UNODC promotes abstinence and condemns member states for implementing harm-reduction strategies such as DCRs, which have also become known as "shooting galleries".

Trace said Scottish policy makers "shouldn't be afraid of the UN". "If Scotland really wanted to do drug consumption rooms and heroin prescribing, it will get a visit from the UN, but it will be able to point to other countries which set a precedent."

Germany, Switzerland and Holland have all introduced DCRs in recent years, and found the number of overdoses and drug-related deaths fell.

Trace said there are "major weaknesses and problems in the UN's position on this". He also criticised the UN for not modernising its position on drugs.

"The UN agencies have been very irresponsible in repeatedly responding to countries who have implemented harm-reduction measures by criticising them for being too liberal. That's where the issue really comes to roost for a country such as Scotland in their room for manoeuvre to experiment with things like consumption rooms and heroin prescription," he said.

In Scotland there has long been debate over the merits of abstinence programmes and harm-reduction services, but Trace said he was concerned that the voices in the debate ringing the loudest are from "dinosaurs".

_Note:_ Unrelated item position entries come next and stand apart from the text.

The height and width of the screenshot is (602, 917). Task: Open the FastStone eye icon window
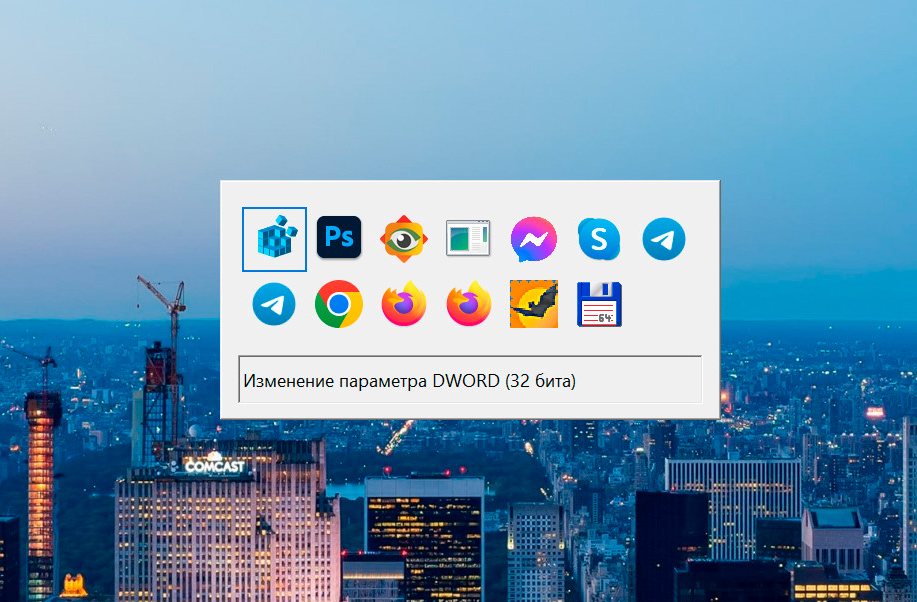point(404,239)
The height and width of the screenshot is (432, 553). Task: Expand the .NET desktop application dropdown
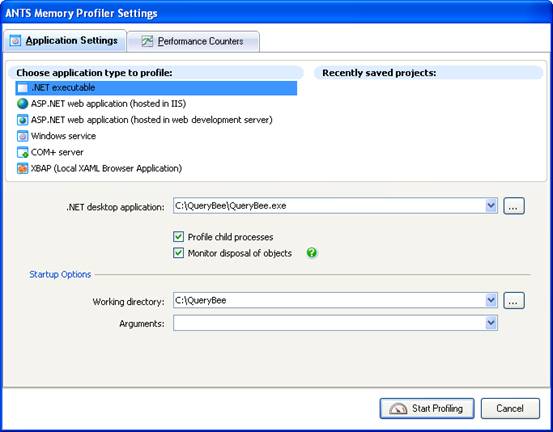(491, 206)
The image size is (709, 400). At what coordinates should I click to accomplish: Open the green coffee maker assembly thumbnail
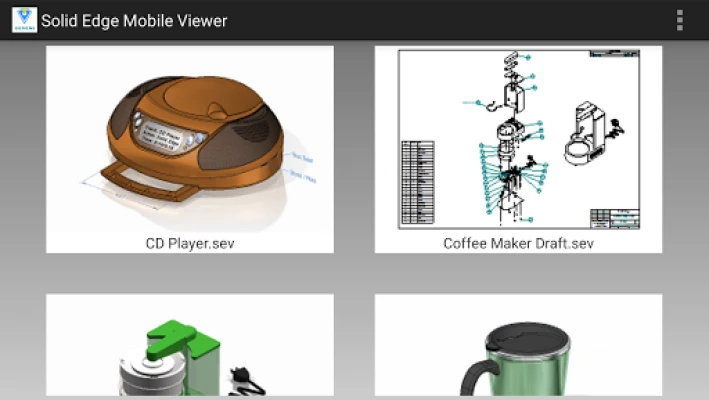[x=189, y=350]
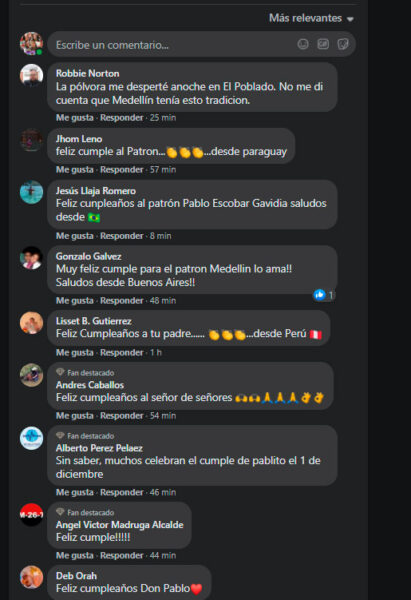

"It's not inconceivable for ministers to say if nothing works forget it, arrest people if they are caught with drugs and if they get HIV infection it's their problem. That's what worries me about the current debate."

The Scottish Drugs Forum has advocated the use of DCRs and heroin prescription, but ministers have always rejected the idea.

Dave Liddell, director of SDF, said: "They need to be part of the provision but there's a bigger social issue around the fact that we have one of the biggest drug problems in Europe and that's because of the social problems."

He added: "I think people are very concerned with what the public will think. In many respects services are being planned on the basis of how it will look to the public, rather than the needs of the 50,000 heroin using population."

Prof Neil McKeganey, head of drugs misuse at Glasgow University, said Trace's opinion was "utterly inappropriate" and that DCRs would worsen the situation.

"To me it is an utterly inappropriate advice. It is simply wrong for our government to take on a service that would make drug use easier."

A Scottish government spokesman said: "There are currently no plans to introduce heroin consumption rooms in Scotland. The prescribing of heroin is clearly not something that can be undertaken lightly as there are complex issues about security of supplies, safety of patients and around dispensing arrangements."